Study questions =>
a – Reproduce the passage of the cavitation sensor text from "When only one" up to and including "susceptible to damage.", keeping every word the same.
b – Render this sentence from the cavitation sensor text in Spanish: "There is no need to remove the initial sensor which, while inoperative, remains bonded in place."

Text provided =>
While FIGURE 10 illustrates the use of three cavitation sensors, it will be appreciated that only one may be used initially, to be replaced by another sensor at another offset location should the initial sensor become damages or inoperative. There is no need to remove the initial sensor which, while inoperative, remains bonded in place. In such case the apertures at the other two locations will be initially plugged against fluid ingress until they are needed for installation of a new offset sensor.

FIGURES 11 and 12 illustrate an implementation of an offset cavitation sensor which is installed in a removable modular housing. When the cavitation sensor is removable instead of permanently bonded in place, an unlimited number of replacement sensors can be installed, prolonging the life of the HIFU

transducer in the presence of repeated damage to the cavitation sensor. FIGURES 11 and 12 are cross- sectional views of a modularly housed cavitation sensor installed in the HIFU transducer 120, with FIGURE 12 showing the assembly in an enlarged view. The modular cavitation sensor housing 92 contains a piezoelectric sensor element 90 bonded in the housing 92 and is faced with a matching layer 100. An 0 ring 102 is placed around the modular housing 92 before the threaded exterior of the housing is screwed into the matching threads of the mounting plate 140, which in this implementation extends cylindrically rearward to support a printed circuit board 110. When the modular housing 92 is fully screwed in place, the 0 ring 92 is compressed between the modular housing 98 and the mounting plate 140 to form a liquid tight seal around the housing. When the housing 92 is seated in this manner, electrical contacts 112, 114 extending from printed circuit board 110 make

electrical contact with the metalized contact

electrodes 98, 96 of the piezoelectric element.

These contacts couple piezoelectric signals received by the element 90 to circuitry on the printed circuit board 110, from which the received signals, which may be indicative of cavitation, are coupled to

electrical circuitry and processed.

Should the cavitation sensor become damaged during manufacturing or during use, the damaged cavitation sensor can be replaced by unscrewing the modular housing 92 and sensor element 90 from the transducer 120. In a constructed embodiment multiple holes are formed in the patient-facing side of the modular housing 98 for engagement of a spanner wrench to thread and unthread the housing from the mounting plate 140. After the damaged sensor element is unthreaded and removed, a new modular housing and sensor element are threaded back into the aperture until the 0 ring 102 is compressed again to form the fluid seal. The resilient spring contacts 112, 114 of the printed circuit board 110 make contact with the electrodes 98, 96 on the new sensor and the HIFU transducer with its new sensor is then ready to be put back into service.

When only one modular cavitation sensor is used with the HIFU transducer, at aperture location 130 for instance, the other two apertures 130' and 130" may be plugged with plugs that have the same outer size and threads as the modular housing 92. These plugs with sealing 0 rings are screwed into the two unused apertures to plug them against fluid ingress until such time as they may be replaced with active modular cavitation sensors. If the cavitation sensor at offset location 130 experiences repeated failures, for instance, the damaged sensor at that location may be left in place, inactive, and a new sensor

installed in one of the other locations 130' or 130" which may be less susceptible to damage.

Excerpted records =>
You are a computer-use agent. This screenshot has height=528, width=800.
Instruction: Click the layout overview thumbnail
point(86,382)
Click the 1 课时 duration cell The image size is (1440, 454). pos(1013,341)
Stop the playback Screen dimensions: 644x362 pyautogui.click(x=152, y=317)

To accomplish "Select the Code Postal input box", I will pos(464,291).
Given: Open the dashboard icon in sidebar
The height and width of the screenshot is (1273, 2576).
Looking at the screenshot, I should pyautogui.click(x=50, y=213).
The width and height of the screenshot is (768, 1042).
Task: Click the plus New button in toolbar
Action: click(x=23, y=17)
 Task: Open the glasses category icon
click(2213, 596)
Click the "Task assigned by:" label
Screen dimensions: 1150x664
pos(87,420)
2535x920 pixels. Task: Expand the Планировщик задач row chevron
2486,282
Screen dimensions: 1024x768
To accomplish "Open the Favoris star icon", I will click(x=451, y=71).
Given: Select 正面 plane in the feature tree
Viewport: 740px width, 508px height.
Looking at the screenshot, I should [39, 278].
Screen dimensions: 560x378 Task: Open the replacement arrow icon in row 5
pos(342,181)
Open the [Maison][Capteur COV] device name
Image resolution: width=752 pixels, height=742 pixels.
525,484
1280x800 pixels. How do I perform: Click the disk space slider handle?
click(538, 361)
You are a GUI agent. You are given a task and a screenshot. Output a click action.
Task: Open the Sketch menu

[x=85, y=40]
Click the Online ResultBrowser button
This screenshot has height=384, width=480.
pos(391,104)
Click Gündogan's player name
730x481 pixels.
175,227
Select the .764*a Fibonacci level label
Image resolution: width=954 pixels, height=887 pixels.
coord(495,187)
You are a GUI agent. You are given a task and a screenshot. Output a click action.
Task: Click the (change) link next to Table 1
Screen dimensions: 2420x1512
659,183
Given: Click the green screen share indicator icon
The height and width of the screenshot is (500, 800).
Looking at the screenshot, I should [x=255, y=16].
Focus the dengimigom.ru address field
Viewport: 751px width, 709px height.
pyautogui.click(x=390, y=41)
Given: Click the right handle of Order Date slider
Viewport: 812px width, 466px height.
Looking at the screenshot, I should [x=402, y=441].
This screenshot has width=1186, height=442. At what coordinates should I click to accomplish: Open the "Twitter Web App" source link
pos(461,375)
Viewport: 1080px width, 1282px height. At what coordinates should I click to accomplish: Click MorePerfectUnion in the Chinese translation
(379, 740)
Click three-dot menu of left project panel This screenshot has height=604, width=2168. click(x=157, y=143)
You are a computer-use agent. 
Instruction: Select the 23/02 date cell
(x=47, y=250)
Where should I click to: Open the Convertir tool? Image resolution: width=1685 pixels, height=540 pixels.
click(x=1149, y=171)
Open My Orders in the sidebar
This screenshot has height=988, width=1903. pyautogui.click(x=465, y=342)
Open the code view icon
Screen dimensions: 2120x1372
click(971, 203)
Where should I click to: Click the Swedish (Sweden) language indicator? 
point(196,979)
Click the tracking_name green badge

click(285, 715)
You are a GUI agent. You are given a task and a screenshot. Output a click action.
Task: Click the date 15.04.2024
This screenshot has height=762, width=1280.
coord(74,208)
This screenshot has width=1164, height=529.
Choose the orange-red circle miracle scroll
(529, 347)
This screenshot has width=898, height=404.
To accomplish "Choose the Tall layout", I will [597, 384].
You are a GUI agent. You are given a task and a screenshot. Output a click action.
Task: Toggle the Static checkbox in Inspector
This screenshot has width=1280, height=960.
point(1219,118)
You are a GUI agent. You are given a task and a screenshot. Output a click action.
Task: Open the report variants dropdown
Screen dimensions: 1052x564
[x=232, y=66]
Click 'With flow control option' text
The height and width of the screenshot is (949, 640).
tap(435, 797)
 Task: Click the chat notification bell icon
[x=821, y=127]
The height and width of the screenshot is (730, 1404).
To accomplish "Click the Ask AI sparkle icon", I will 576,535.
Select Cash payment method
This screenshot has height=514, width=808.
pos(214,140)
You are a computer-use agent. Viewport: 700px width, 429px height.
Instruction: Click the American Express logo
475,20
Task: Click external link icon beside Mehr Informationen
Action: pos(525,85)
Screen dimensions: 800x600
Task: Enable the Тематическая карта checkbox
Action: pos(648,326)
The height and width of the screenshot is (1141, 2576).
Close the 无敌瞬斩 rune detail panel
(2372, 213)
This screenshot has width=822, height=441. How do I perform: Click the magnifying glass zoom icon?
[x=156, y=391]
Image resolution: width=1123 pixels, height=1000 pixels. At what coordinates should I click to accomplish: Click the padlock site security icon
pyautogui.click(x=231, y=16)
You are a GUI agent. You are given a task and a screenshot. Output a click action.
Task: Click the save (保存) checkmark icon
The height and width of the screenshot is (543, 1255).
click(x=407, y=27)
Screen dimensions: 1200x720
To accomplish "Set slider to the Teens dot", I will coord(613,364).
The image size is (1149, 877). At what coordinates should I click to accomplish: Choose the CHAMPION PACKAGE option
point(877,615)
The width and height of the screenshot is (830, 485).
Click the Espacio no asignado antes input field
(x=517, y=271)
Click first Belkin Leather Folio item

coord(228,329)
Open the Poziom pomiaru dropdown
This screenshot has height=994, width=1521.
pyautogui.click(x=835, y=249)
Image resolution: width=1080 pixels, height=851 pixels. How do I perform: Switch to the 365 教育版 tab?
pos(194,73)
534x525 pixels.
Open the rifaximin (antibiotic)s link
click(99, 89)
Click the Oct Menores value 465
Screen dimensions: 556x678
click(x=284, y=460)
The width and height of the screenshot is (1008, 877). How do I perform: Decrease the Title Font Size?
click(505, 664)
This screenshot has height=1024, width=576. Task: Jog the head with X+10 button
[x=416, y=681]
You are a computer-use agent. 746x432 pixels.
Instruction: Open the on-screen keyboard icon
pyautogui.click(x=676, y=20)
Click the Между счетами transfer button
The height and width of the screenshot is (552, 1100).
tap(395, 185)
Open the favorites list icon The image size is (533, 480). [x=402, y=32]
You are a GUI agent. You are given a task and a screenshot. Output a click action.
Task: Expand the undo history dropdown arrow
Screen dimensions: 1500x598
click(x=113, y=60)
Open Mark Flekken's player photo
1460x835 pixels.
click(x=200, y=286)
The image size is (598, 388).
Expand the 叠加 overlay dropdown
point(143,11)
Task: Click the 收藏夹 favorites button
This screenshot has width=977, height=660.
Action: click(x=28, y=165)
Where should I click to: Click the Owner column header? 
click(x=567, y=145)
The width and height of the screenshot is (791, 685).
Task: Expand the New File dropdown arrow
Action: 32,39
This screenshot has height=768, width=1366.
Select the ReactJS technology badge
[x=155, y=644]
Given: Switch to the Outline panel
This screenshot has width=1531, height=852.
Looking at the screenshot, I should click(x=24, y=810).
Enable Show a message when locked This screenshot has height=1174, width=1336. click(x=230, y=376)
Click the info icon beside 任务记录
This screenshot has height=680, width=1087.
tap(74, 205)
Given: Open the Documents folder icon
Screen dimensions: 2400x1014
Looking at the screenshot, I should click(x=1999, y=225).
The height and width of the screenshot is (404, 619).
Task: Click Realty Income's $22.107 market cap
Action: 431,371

Answers to the exercises =>
a –
When only one modular cavitation sensor is used with the HIFU transducer, at aperture location 130 for instance, the other two apertures 130' and 130" may be plugged with plugs that have the same outer size and threads as the modular housing 92. These plugs with sealing 0 rings are screwed into the two unused apertures to plug them against fluid ingress until such time as they may be replaced with active modular cavitation sensors. If the cavitation sensor at offset location 130 experiences repeated failures, for instance, the damaged sensor at that location may be left in place, inactive, and a new sensor

installed in one of the other locations 130' or 130" which may be less susceptible to damage.

b – No es necesario retirar el sensor inicial, que, aunque inoperativo, permanece adherido en su lugar.